*** Source material Section Begins ***
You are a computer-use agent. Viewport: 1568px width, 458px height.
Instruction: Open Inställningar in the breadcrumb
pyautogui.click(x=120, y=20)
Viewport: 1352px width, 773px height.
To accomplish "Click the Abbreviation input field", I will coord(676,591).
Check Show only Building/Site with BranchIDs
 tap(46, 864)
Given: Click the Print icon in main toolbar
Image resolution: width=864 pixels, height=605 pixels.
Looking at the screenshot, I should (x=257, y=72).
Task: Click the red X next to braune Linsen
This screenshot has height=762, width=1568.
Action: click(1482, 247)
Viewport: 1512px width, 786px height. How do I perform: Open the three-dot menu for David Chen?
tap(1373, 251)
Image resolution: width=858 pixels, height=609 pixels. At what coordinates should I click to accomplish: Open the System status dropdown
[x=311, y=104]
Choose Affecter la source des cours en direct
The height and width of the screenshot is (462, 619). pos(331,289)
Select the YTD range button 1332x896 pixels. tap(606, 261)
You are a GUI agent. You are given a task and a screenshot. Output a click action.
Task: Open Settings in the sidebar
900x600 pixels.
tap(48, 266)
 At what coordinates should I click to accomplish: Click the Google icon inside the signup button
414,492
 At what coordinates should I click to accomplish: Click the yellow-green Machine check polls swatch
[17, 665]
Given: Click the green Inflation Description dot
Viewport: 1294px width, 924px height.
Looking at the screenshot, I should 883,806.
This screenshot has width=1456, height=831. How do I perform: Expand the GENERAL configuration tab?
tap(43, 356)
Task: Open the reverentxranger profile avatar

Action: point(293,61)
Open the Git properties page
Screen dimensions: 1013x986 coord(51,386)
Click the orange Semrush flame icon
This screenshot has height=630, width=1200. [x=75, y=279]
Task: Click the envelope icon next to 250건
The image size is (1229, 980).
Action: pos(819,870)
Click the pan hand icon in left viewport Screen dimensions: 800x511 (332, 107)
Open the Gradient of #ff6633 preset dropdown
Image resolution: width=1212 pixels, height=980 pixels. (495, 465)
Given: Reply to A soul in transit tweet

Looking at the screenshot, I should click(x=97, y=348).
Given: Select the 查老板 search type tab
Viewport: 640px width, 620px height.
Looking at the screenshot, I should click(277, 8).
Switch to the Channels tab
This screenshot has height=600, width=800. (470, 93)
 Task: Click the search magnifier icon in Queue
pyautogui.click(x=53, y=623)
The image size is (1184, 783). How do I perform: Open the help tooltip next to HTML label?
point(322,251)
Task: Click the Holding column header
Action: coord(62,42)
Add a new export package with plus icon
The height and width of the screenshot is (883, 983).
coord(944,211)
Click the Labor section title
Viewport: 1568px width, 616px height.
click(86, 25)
*** Source material Section Ends ***
◆ Problem description
Print from the line containing "check polls swatch" to the last line above, exactly as written.

◆ Written solution
 At what coordinates should I click to accomplish: Click the yellow-green Machine check polls swatch
[17, 665]
Given: Click the green Inflation Description dot
Viewport: 1294px width, 924px height.
Looking at the screenshot, I should 883,806.
This screenshot has width=1456, height=831. How do I perform: Expand the GENERAL configuration tab?
tap(43, 356)
Task: Open the reverentxranger profile avatar

Action: point(293,61)
Open the Git properties page
Screen dimensions: 1013x986 coord(51,386)
Click the orange Semrush flame icon
This screenshot has height=630, width=1200. [x=75, y=279]
Task: Click the envelope icon next to 250건
The image size is (1229, 980).
Action: pos(819,870)
Click the pan hand icon in left viewport Screen dimensions: 800x511 (332, 107)
Open the Gradient of #ff6633 preset dropdown
Image resolution: width=1212 pixels, height=980 pixels. (495, 465)
Given: Reply to A soul in transit tweet

Looking at the screenshot, I should click(x=97, y=348).
Given: Select the 查老板 search type tab
Viewport: 640px width, 620px height.
Looking at the screenshot, I should click(277, 8).
Switch to the Channels tab
This screenshot has height=600, width=800. (470, 93)
 Task: Click the search magnifier icon in Queue
pyautogui.click(x=53, y=623)
The image size is (1184, 783). How do I perform: Open the help tooltip next to HTML label?
point(322,251)
Task: Click the Holding column header
Action: coord(62,42)
Add a new export package with plus icon
The height and width of the screenshot is (883, 983).
coord(944,211)
Click the Labor section title
Viewport: 1568px width, 616px height.
click(86, 25)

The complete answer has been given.